**Exercise**
Output all of the entries exactly as written.

[Stored data]
=====
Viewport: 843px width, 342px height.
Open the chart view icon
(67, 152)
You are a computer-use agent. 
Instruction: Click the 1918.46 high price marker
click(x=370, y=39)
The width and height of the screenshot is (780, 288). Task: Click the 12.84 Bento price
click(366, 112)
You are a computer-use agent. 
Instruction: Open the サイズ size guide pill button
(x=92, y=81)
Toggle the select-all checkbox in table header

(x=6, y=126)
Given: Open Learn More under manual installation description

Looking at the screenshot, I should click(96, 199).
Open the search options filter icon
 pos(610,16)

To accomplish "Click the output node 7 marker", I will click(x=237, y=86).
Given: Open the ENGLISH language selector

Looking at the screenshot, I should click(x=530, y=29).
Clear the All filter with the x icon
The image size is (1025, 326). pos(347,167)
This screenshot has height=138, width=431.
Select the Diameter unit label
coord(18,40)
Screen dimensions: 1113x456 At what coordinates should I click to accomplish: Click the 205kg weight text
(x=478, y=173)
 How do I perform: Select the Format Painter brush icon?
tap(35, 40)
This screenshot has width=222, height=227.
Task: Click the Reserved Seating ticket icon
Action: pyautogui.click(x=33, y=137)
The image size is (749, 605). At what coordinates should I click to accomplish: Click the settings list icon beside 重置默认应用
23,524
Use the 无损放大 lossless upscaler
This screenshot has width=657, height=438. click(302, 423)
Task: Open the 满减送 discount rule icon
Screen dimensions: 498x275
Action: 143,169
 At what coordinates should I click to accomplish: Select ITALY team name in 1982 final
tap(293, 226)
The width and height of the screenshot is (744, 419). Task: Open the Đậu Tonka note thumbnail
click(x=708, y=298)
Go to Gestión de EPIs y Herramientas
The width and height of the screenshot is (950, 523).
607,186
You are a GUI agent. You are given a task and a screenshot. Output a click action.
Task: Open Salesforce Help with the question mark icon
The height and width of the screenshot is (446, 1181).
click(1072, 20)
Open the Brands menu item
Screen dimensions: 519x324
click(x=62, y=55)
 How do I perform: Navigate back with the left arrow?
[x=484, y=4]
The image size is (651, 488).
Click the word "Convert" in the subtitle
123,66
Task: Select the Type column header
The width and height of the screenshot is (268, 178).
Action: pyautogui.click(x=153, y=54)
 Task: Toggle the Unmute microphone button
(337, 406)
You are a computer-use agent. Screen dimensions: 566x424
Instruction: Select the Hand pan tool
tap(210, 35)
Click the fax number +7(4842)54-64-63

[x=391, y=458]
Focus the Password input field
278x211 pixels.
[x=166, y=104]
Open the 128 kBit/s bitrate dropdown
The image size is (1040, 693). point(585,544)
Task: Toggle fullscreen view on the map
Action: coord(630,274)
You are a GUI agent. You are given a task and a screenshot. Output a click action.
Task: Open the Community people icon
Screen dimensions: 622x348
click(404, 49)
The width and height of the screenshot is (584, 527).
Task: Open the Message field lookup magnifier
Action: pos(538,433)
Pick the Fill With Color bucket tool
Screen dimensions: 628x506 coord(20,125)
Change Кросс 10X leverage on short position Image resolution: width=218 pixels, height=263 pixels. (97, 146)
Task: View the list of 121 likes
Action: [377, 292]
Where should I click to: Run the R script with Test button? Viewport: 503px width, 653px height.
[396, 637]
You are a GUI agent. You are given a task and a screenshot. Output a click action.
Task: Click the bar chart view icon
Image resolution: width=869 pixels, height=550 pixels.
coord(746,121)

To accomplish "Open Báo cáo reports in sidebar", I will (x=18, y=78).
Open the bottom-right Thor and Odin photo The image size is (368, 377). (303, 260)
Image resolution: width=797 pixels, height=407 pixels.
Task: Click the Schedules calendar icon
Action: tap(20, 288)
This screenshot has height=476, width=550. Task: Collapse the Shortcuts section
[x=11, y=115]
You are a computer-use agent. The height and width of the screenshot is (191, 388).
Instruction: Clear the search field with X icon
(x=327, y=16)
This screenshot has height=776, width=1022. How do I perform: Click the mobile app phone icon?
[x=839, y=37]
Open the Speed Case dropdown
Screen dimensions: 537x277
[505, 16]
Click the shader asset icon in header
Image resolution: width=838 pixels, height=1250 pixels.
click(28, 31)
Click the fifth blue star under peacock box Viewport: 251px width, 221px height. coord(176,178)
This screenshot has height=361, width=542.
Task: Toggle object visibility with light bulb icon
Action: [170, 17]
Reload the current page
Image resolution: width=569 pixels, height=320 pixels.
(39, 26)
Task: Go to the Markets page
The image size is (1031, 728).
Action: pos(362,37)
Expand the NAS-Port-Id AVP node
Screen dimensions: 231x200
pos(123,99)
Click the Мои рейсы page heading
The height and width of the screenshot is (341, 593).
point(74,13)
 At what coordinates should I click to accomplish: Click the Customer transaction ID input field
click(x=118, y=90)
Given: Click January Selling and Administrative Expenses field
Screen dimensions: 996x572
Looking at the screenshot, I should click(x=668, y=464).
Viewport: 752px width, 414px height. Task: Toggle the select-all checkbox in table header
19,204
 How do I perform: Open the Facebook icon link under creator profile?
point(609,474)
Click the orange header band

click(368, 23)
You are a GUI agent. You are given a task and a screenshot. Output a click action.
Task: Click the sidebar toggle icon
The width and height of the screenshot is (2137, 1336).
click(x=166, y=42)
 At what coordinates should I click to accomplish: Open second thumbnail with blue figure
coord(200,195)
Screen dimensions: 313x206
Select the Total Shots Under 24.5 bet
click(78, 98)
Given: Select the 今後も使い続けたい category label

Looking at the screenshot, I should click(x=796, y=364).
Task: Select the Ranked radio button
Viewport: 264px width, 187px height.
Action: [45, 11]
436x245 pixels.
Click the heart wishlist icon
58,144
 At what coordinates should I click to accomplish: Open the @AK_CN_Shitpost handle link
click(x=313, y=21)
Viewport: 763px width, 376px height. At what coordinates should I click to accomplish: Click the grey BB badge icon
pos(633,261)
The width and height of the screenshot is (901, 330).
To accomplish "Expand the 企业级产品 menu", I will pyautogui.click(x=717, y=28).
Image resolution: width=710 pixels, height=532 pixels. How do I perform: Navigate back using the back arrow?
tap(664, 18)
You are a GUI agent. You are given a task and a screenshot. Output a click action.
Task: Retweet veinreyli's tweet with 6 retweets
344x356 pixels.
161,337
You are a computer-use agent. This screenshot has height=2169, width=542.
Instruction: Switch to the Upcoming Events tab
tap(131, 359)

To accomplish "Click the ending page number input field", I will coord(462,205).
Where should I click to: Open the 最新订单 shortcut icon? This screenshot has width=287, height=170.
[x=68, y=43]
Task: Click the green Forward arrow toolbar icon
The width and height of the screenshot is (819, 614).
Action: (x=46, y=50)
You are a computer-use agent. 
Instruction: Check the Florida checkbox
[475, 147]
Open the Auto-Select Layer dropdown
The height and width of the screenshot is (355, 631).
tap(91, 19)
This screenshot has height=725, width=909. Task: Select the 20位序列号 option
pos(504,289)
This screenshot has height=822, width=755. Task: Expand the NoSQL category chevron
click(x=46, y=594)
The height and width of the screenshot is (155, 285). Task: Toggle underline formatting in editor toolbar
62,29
=====
**Finished exercise**
Viewport: 843px width, 342px height.
Open the chart view icon
(67, 152)
You are a computer-use agent. 
Instruction: Click the 1918.46 high price marker
click(x=370, y=39)
The width and height of the screenshot is (780, 288). Task: Click the 12.84 Bento price
click(366, 112)
You are a computer-use agent. 
Instruction: Open the サイズ size guide pill button
(x=92, y=81)
Toggle the select-all checkbox in table header

(x=6, y=126)
Given: Open Learn More under manual installation description

Looking at the screenshot, I should click(96, 199).
Open the search options filter icon
 pos(610,16)

To accomplish "Click the output node 7 marker", I will click(x=237, y=86).
Given: Open the ENGLISH language selector

Looking at the screenshot, I should click(x=530, y=29).
Clear the All filter with the x icon
The image size is (1025, 326). pos(347,167)
This screenshot has height=138, width=431.
Select the Diameter unit label
coord(18,40)
Screen dimensions: 1113x456 At what coordinates should I click to accomplish: Click the 205kg weight text
(x=478, y=173)
 How do I perform: Select the Format Painter brush icon?
tap(35, 40)
This screenshot has width=222, height=227.
Task: Click the Reserved Seating ticket icon
Action: pyautogui.click(x=33, y=137)
The image size is (749, 605). At what coordinates should I click to accomplish: Click the settings list icon beside 重置默认应用
23,524
Use the 无损放大 lossless upscaler
This screenshot has width=657, height=438. click(302, 423)
Task: Open the 满减送 discount rule icon
Screen dimensions: 498x275
Action: 143,169
 At what coordinates should I click to accomplish: Select ITALY team name in 1982 final
tap(293, 226)
The width and height of the screenshot is (744, 419). Task: Open the Đậu Tonka note thumbnail
click(x=708, y=298)
Go to Gestión de EPIs y Herramientas
The width and height of the screenshot is (950, 523).
607,186
You are a GUI agent. You are given a task and a screenshot. Output a click action.
Task: Open Salesforce Help with the question mark icon
The height and width of the screenshot is (446, 1181).
click(1072, 20)
Open the Brands menu item
Screen dimensions: 519x324
click(x=62, y=55)
 How do I perform: Navigate back with the left arrow?
[x=484, y=4]
The image size is (651, 488).
Click the word "Convert" in the subtitle
123,66
Task: Select the Type column header
The width and height of the screenshot is (268, 178).
Action: pyautogui.click(x=153, y=54)
 Task: Toggle the Unmute microphone button
(337, 406)
You are a computer-use agent. Screen dimensions: 566x424
Instruction: Select the Hand pan tool
tap(210, 35)
Click the fax number +7(4842)54-64-63

[x=391, y=458]
Focus the Password input field
278x211 pixels.
[x=166, y=104]
Open the 128 kBit/s bitrate dropdown
The image size is (1040, 693). point(585,544)
Task: Toggle fullscreen view on the map
Action: coord(630,274)
You are a GUI agent. You are given a task and a screenshot. Output a click action.
Task: Open the Community people icon
Screen dimensions: 622x348
click(404, 49)
The width and height of the screenshot is (584, 527).
Task: Open the Message field lookup magnifier
Action: pos(538,433)
Pick the Fill With Color bucket tool
Screen dimensions: 628x506 coord(20,125)
Change Кросс 10X leverage on short position Image resolution: width=218 pixels, height=263 pixels. (97, 146)
Task: View the list of 121 likes
Action: [377, 292]
Where should I click to: Run the R script with Test button? Viewport: 503px width, 653px height.
[396, 637]
You are a GUI agent. You are given a task and a screenshot. Output a click action.
Task: Click the bar chart view icon
Image resolution: width=869 pixels, height=550 pixels.
coord(746,121)

To accomplish "Open Báo cáo reports in sidebar", I will (x=18, y=78).
Open the bottom-right Thor and Odin photo The image size is (368, 377). (303, 260)
Image resolution: width=797 pixels, height=407 pixels.
Task: Click the Schedules calendar icon
Action: tap(20, 288)
This screenshot has height=476, width=550. Task: Collapse the Shortcuts section
[x=11, y=115]
You are a computer-use agent. The height and width of the screenshot is (191, 388).
Instruction: Clear the search field with X icon
(x=327, y=16)
This screenshot has height=776, width=1022. How do I perform: Click the mobile app phone icon?
[x=839, y=37]
Open the Speed Case dropdown
Screen dimensions: 537x277
[505, 16]
Click the shader asset icon in header
Image resolution: width=838 pixels, height=1250 pixels.
click(28, 31)
Click the fifth blue star under peacock box Viewport: 251px width, 221px height. coord(176,178)
This screenshot has height=361, width=542.
Task: Toggle object visibility with light bulb icon
Action: [170, 17]
Reload the current page
Image resolution: width=569 pixels, height=320 pixels.
(39, 26)
Task: Go to the Markets page
The image size is (1031, 728).
Action: pos(362,37)
Expand the NAS-Port-Id AVP node
Screen dimensions: 231x200
pos(123,99)
Click the Мои рейсы page heading
The height and width of the screenshot is (341, 593).
point(74,13)
 At what coordinates should I click to accomplish: Click the Customer transaction ID input field
click(x=118, y=90)
Given: Click January Selling and Administrative Expenses field
Screen dimensions: 996x572
Looking at the screenshot, I should click(x=668, y=464).
Viewport: 752px width, 414px height. Task: Toggle the select-all checkbox in table header
19,204
 How do I perform: Open the Facebook icon link under creator profile?
point(609,474)
Click the orange header band

click(368, 23)
You are a GUI agent. You are given a task and a screenshot. Output a click action.
Task: Click the sidebar toggle icon
The width and height of the screenshot is (2137, 1336).
click(x=166, y=42)
 At what coordinates should I click to accomplish: Open second thumbnail with blue figure
coord(200,195)
Screen dimensions: 313x206
Select the Total Shots Under 24.5 bet
click(78, 98)
Given: Select the 今後も使い続けたい category label

Looking at the screenshot, I should click(x=796, y=364).
Task: Select the Ranked radio button
Viewport: 264px width, 187px height.
Action: [45, 11]
436x245 pixels.
Click the heart wishlist icon
58,144
 At what coordinates should I click to accomplish: Open the @AK_CN_Shitpost handle link
click(x=313, y=21)
Viewport: 763px width, 376px height. At what coordinates should I click to accomplish: Click the grey BB badge icon
pos(633,261)
The width and height of the screenshot is (901, 330).
To accomplish "Expand the 企业级产品 menu", I will pyautogui.click(x=717, y=28).
Image resolution: width=710 pixels, height=532 pixels. How do I perform: Navigate back using the back arrow?
tap(664, 18)
You are a GUI agent. You are given a task and a screenshot. Output a click action.
Task: Retweet veinreyli's tweet with 6 retweets
344x356 pixels.
161,337
You are a computer-use agent. This screenshot has height=2169, width=542.
Instruction: Switch to the Upcoming Events tab
tap(131, 359)

To accomplish "Click the ending page number input field", I will coord(462,205).
Where should I click to: Open the 最新订单 shortcut icon? This screenshot has width=287, height=170.
[x=68, y=43]
Task: Click the green Forward arrow toolbar icon
The width and height of the screenshot is (819, 614).
Action: (x=46, y=50)
You are a computer-use agent. 
Instruction: Check the Florida checkbox
[475, 147]
Open the Auto-Select Layer dropdown
The height and width of the screenshot is (355, 631).
tap(91, 19)
This screenshot has height=725, width=909. Task: Select the 20位序列号 option
pos(504,289)
This screenshot has height=822, width=755. Task: Expand the NoSQL category chevron
click(x=46, y=594)
The height and width of the screenshot is (155, 285). Task: Toggle underline formatting in editor toolbar
62,29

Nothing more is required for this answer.